*INPUT:*
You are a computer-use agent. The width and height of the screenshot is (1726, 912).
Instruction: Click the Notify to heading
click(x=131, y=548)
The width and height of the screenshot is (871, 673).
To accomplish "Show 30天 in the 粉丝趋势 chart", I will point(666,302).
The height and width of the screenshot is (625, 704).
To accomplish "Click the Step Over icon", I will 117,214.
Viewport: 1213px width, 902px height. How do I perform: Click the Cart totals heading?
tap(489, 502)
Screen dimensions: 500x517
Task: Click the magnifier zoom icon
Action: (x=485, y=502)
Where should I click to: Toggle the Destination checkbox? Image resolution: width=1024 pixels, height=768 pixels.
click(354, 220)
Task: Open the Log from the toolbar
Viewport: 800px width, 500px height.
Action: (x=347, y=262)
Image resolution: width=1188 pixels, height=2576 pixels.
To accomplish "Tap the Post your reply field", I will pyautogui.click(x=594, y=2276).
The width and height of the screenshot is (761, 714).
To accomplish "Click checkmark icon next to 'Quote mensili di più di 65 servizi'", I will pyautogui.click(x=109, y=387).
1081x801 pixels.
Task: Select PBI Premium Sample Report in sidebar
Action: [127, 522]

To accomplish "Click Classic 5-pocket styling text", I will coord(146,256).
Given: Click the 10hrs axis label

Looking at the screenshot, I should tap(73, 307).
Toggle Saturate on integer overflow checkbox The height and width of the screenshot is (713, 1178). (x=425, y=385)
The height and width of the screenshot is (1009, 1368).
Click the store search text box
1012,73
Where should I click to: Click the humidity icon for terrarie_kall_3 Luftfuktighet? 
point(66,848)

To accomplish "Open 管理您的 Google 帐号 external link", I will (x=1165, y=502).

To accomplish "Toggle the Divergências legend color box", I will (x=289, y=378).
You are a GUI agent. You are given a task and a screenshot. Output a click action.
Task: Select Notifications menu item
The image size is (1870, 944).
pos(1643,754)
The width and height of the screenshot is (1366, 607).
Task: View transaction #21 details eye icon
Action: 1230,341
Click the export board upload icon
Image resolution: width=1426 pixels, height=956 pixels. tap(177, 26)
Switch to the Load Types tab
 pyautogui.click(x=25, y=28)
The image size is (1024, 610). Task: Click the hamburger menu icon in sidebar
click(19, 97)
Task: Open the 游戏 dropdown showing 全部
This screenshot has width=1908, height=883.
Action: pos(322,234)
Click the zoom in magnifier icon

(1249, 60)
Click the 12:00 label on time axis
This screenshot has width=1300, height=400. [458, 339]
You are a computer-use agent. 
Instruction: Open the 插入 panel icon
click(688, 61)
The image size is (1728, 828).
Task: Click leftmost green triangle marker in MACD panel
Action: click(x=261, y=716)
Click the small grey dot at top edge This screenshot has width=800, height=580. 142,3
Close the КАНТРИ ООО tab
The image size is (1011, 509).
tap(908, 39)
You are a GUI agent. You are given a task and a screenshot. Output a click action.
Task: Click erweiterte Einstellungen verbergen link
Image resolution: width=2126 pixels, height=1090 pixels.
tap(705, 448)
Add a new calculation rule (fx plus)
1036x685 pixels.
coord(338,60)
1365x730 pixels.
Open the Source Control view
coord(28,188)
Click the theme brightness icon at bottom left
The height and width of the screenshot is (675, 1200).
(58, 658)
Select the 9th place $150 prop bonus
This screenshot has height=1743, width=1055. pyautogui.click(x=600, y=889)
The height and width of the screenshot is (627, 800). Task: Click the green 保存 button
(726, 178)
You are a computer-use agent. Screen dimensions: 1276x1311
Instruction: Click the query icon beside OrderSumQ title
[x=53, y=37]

*TASK GOAL:* Restate every record word for word.

*SOLUTION TO THIS EXERCISE:*
You are a computer-use agent. The width and height of the screenshot is (1726, 912).
Instruction: Click the Notify to heading
click(x=131, y=548)
The width and height of the screenshot is (871, 673).
To accomplish "Show 30天 in the 粉丝趋势 chart", I will point(666,302).
The height and width of the screenshot is (625, 704).
To accomplish "Click the Step Over icon", I will 117,214.
Viewport: 1213px width, 902px height. How do I perform: Click the Cart totals heading?
tap(489, 502)
Screen dimensions: 500x517
Task: Click the magnifier zoom icon
Action: (x=485, y=502)
Where should I click to: Toggle the Destination checkbox? Image resolution: width=1024 pixels, height=768 pixels.
click(354, 220)
Task: Open the Log from the toolbar
Viewport: 800px width, 500px height.
Action: (x=347, y=262)
Image resolution: width=1188 pixels, height=2576 pixels.
To accomplish "Tap the Post your reply field", I will pyautogui.click(x=594, y=2276).
The width and height of the screenshot is (761, 714).
To accomplish "Click checkmark icon next to 'Quote mensili di più di 65 servizi'", I will pyautogui.click(x=109, y=387).
1081x801 pixels.
Task: Select PBI Premium Sample Report in sidebar
Action: [127, 522]

To accomplish "Click Classic 5-pocket styling text", I will coord(146,256).
Given: Click the 10hrs axis label

Looking at the screenshot, I should tap(73, 307).
Toggle Saturate on integer overflow checkbox The height and width of the screenshot is (713, 1178). (x=425, y=385)
The height and width of the screenshot is (1009, 1368).
Click the store search text box
1012,73
Where should I click to: Click the humidity icon for terrarie_kall_3 Luftfuktighet? 
point(66,848)

To accomplish "Open 管理您的 Google 帐号 external link", I will (x=1165, y=502).

To accomplish "Toggle the Divergências legend color box", I will (x=289, y=378).
You are a GUI agent. You are given a task and a screenshot. Output a click action.
Task: Select Notifications menu item
The image size is (1870, 944).
pos(1643,754)
The width and height of the screenshot is (1366, 607).
Task: View transaction #21 details eye icon
Action: 1230,341
Click the export board upload icon
Image resolution: width=1426 pixels, height=956 pixels. tap(177, 26)
Switch to the Load Types tab
 pyautogui.click(x=25, y=28)
The image size is (1024, 610). Task: Click the hamburger menu icon in sidebar
click(19, 97)
Task: Open the 游戏 dropdown showing 全部
This screenshot has width=1908, height=883.
Action: pos(322,234)
Click the zoom in magnifier icon

(1249, 60)
Click the 12:00 label on time axis
This screenshot has width=1300, height=400. [458, 339]
You are a computer-use agent. 
Instruction: Open the 插入 panel icon
click(688, 61)
The image size is (1728, 828).
Task: Click leftmost green triangle marker in MACD panel
Action: click(x=261, y=716)
Click the small grey dot at top edge This screenshot has width=800, height=580. 142,3
Close the КАНТРИ ООО tab
The image size is (1011, 509).
tap(908, 39)
You are a GUI agent. You are given a task and a screenshot. Output a click action.
Task: Click erweiterte Einstellungen verbergen link
Image resolution: width=2126 pixels, height=1090 pixels.
tap(705, 448)
Add a new calculation rule (fx plus)
1036x685 pixels.
coord(338,60)
1365x730 pixels.
Open the Source Control view
coord(28,188)
Click the theme brightness icon at bottom left
The height and width of the screenshot is (675, 1200).
(58, 658)
Select the 9th place $150 prop bonus
This screenshot has height=1743, width=1055. pyautogui.click(x=600, y=889)
The height and width of the screenshot is (627, 800). Task: Click the green 保存 button
(726, 178)
You are a computer-use agent. Screen dimensions: 1276x1311
Instruction: Click the query icon beside OrderSumQ title
[x=53, y=37]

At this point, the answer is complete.